The fact that transgendered people are excluded, not just the transition-services, but ultimately, completely excluded as a class, troubles me deeply.

We have, I believe a public option that has a trigger. What's the point? Without a public option providing direct competition to insurers, they have no incentive to change.
We've won nothing except a tick in the win column. We beat the fuckers, now what?

This bill isn't going to help most of us who need it. As a friend just told me, "We only got the door slivered open."
Yes. The trick is to keep our collective foot jammed in that sliver of open door and keep pushing it open.
Fast.
The only real, rational, effective reform possible, is adopting a completely new model. Build on what's been done in France and Germany, perhaps?

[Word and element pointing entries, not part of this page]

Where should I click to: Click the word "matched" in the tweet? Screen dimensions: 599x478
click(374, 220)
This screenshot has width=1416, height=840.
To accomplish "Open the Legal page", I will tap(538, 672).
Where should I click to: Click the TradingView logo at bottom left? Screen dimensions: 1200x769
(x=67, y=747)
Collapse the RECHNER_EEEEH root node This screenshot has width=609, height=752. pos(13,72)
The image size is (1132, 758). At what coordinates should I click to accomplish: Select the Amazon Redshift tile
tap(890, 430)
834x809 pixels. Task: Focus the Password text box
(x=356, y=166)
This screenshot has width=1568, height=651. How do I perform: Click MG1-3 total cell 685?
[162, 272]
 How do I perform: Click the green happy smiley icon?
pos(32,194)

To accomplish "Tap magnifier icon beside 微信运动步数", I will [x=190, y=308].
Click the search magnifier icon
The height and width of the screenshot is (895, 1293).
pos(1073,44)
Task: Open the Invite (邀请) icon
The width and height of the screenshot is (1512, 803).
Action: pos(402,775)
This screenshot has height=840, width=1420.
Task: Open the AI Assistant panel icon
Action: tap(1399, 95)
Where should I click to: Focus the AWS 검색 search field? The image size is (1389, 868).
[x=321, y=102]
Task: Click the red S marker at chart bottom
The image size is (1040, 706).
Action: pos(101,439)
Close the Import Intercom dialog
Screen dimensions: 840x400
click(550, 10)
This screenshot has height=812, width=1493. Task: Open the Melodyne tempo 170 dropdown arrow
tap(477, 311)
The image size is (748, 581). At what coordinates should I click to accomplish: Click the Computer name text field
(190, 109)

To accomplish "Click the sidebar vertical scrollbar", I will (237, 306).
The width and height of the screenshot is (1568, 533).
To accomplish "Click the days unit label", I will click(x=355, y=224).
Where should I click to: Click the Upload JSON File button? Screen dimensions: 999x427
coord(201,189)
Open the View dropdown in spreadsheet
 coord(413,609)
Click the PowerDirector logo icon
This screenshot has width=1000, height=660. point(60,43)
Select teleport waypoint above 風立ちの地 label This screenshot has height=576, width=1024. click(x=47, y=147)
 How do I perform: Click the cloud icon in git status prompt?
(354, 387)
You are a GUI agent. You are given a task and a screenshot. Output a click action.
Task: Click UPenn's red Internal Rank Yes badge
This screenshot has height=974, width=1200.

We need the safety net of an NHS, but a form of private co-insurance would be fine as well. I don't have a problem with keeping private options available for those who want and can afford them. However, being an ethical human being tells me that access to healthcare is a basic human right.
It's part of what living in a society requires of us.
We are interdependent, we must grant each other at least a minimum opportunity of health and education.
This seems so utterly simple to me. I cannot understand why it is such an anathema to others.
I really can't.
So tonight, while others celebrate the victory, I mourn a missed opportunity. For real reform, for taking our bodies and identities off the table in politics, for meaningful change in Washington. The saddest thing of all, is that it's been four months of political skirmishing, and now there's a win and even the win is meaningless. This bill is not likely to pass the Senate. The health insurance industry is spending 1.4 million dollars a day to ensure it won't.